• Advertisement
Sign in to follow this  

Z-buffer - why not pass the z value separately

This topic is 4726 days old which is more than the 365 day threshold we allow for new replies. Please post a new topic.

If you intended to correct an error in the post then please contact us.

Recommended Posts

Hi I have had this question for quite some time, and maybe some one can answer. As I understand, the z-bufefr precision problems occur because the value that gets written in the z-buffer is not z, but instead it is 1/z. This happens because after projection, z coordinate is reduced to zero, and it gets encoded in w. Therefore the projection stage is followed by a perspective divide stage, where the projected vertex position values are divided by the 4th coordiante, w, thus giving the correct x, and y values and z coordiante becoming 1/z.
world          projected          after perspective divide
[x y z 1] ---> [x y 1 z] -------> [x/z  y/z 1/z 1]
So if 1/z is problematic (is it not?), then why can't the un-projected z be retained as is and forwarded directly to the z-buffer for depth comparisons? Thanks

Share this post


Link to post
Share on other sites
Advertisement
What you're describing is called w-buffering and it used to be supported by some graphics cards and exposed through DirectX. I think DirectX might actually still expose it but most hardware doesn't support it anymore. The reason z-buffering is more common is that it's better for most scenes than w-buffering. You generally want more precision for objects closer to the camera which is what z-buffering using a value proportional to 1/z gives you.

Share this post


Link to post
Share on other sites
And in addition, if I don't recall incorrectly 1/z is actually linear when calculating a tringle scan line which makes the calculations a lot cheaper because you can use linear interpolation.

Share this post


Link to post
Share on other sites
Are you sure current hardwares don't support true z-buffering (what you called w-buffering) anymore ?

Think of it : a large ads screen on a large wall. This can be viewed from far away. If you fall under the precision threshold, the ads screen will be masked by portions of the wall : rendering artefacts. The whole scene is packed into a huge polygonal soup so that the coder can't easilly hack this rendering issue (stencil ?).

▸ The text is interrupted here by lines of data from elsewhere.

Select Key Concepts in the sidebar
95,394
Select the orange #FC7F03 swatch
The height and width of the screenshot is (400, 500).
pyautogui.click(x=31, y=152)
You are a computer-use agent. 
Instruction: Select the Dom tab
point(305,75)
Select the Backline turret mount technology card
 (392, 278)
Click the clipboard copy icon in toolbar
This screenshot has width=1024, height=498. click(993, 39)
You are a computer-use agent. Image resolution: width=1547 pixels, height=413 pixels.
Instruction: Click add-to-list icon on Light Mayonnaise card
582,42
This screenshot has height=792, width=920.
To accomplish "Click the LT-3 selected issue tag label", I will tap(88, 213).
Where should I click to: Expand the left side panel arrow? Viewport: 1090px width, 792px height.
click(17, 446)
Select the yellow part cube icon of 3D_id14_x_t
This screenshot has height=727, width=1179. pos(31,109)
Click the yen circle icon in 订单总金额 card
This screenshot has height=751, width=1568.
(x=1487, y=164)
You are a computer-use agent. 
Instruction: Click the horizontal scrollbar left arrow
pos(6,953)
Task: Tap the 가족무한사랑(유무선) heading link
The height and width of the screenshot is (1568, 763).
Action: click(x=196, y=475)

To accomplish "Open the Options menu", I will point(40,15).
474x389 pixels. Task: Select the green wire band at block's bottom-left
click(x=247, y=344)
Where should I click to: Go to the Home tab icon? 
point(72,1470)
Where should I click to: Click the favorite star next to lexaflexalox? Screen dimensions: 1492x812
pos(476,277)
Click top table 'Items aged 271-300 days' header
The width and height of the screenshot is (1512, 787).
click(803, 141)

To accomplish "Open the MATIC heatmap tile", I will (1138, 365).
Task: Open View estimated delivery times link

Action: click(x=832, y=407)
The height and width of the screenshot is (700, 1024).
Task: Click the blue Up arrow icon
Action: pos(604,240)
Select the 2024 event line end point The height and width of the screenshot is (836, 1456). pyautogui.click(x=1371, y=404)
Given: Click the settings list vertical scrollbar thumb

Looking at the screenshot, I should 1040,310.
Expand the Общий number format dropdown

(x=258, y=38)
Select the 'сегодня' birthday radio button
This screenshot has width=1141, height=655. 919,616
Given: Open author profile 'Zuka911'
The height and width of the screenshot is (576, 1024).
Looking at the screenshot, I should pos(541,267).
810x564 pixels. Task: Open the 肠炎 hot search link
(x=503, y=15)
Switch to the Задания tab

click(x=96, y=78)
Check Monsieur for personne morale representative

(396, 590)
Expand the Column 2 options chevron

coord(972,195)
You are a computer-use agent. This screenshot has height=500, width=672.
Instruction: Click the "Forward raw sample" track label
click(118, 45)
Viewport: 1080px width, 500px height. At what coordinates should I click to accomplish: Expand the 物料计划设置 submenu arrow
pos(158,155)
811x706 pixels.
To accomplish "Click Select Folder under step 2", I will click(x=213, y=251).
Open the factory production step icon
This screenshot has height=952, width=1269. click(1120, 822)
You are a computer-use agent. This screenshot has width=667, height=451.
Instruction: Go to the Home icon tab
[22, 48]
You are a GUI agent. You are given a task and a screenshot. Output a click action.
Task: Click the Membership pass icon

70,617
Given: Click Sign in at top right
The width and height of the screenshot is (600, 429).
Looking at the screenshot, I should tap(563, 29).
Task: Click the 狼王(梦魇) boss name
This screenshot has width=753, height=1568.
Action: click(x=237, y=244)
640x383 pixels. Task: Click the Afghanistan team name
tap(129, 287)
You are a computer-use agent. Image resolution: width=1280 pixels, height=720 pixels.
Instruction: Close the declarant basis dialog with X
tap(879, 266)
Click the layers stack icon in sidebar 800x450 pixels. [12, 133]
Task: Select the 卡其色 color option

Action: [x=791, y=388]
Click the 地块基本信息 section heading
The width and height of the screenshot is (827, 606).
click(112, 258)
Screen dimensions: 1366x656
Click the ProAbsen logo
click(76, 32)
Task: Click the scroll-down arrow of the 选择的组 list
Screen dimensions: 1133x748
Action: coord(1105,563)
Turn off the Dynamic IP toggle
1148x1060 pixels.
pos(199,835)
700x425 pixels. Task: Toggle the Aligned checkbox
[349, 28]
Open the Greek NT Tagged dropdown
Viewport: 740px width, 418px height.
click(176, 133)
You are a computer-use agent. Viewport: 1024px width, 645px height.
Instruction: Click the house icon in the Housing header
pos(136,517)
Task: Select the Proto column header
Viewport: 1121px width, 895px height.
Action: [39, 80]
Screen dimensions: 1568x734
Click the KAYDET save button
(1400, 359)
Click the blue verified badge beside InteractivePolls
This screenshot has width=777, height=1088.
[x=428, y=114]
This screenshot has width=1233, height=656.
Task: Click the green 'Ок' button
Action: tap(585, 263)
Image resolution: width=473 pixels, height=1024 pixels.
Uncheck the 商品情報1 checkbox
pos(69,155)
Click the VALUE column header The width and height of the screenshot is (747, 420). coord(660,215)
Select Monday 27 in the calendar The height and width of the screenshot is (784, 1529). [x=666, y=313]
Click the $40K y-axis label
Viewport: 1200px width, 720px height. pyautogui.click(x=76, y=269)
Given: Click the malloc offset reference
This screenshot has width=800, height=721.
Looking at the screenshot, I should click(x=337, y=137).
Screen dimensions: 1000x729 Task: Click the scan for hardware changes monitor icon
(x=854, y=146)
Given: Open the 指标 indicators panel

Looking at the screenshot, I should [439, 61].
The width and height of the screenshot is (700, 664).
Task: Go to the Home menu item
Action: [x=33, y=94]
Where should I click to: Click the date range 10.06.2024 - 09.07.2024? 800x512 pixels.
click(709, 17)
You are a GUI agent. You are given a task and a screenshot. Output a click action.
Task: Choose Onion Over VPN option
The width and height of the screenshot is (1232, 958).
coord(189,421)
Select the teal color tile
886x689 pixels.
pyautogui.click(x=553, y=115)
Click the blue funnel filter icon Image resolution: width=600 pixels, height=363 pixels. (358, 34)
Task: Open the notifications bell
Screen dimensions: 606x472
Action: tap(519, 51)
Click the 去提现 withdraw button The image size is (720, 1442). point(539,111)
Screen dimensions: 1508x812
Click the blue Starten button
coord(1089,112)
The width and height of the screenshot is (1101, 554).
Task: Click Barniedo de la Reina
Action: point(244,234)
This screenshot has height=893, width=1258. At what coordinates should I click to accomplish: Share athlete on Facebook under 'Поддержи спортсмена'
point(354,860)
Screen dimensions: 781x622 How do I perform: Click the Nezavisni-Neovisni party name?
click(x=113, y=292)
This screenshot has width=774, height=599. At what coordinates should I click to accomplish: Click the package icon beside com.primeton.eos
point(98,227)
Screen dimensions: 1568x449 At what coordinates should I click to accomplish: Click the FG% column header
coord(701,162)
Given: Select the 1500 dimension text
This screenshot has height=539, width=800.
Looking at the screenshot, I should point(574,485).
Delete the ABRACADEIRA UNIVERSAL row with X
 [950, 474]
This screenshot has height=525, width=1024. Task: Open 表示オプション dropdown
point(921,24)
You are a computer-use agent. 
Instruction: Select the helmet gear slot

Of course 32 bits of precision are now standard and push this kind of z-buffer precision issues to "marginal" cases. Still take these realistic ranges :

Ex (a 32bits integer "z" buffer, writing k/z) :

metrics normalized 1/z for rendering.

znear = 2^-6 (2cm) <=> k/znear (-1) = 2^32 (-1)
zfar/2 = 2^13 (2kms) <=> 2k/zfar (-1) = 2^13 (-1)
zfar = 2^14 (4kms) <=> k/zfar (-1) = 2^12 (-1)


Thus between zfar/2 and zfar (2kms = 2^11 meters), k/z spans over a range of 2^12 (2^13-2^12) consecutive integers. Thus the zbuffer has a "local" precision of 12 bits in these far ranges. Which gives a metric precision of 2^11/2^12 = 0.5 meters !!! Not very accurate. This problem is solved if the zbuffer uses floating points.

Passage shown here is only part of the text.